Farewell
published on 30th June, 2010

Moscow, 1981, and mild-mannered French engineer Pierre Froment (Guillaume Canet) becomes a most unlikely spy. He’s the sole handler for a disillusioned KGB colonel, Sergei Gregoriev (Emir Kusturica) who’s decided to pass top-secret Soviet tech intelligence to the French. Gregoriev doesn’t want money or to escape the USSR: sickened by his country’s debasement of Soviet ideals, he wants to topple the regime. He’s also nostalgic for the French culture he grew to love during a posting in Paris.

Christian Carion’s drama has taken considerable liberties with its historical basis, which undermines its conceit of revealing a “true story”. But it’s still satisfying as an old-fashioned, deeply sentimental Cold War drama, in the vein of The Russia House or Gorky Park.
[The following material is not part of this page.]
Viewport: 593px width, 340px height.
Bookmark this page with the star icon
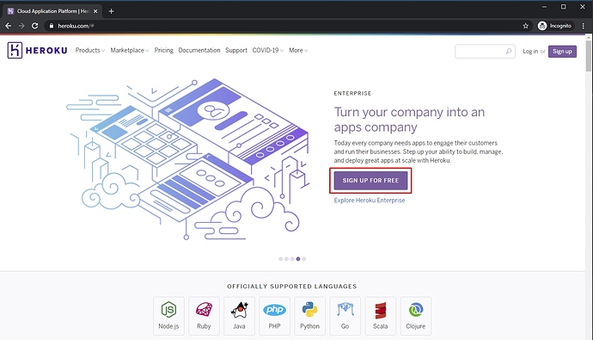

Farewell wasn’t nearly as triumphal and feelgood as Hollywood whistleblower films. Clammy, dispiriting realpolitik seeps from every bureaucrat and politician, from Fred Ward’s pantomime Ronald Reagan to Willem Dafoe’s unpleasant CIA operator. By contrast, it’s almost pathetic how profoundly aesthetics and ideals move Gregoriev. There’s a sublime, sad moment when he sticks his head out his car window while driving, and poignancy in his attempts to reach out to his wife and son with tidbits of decadent Western culture.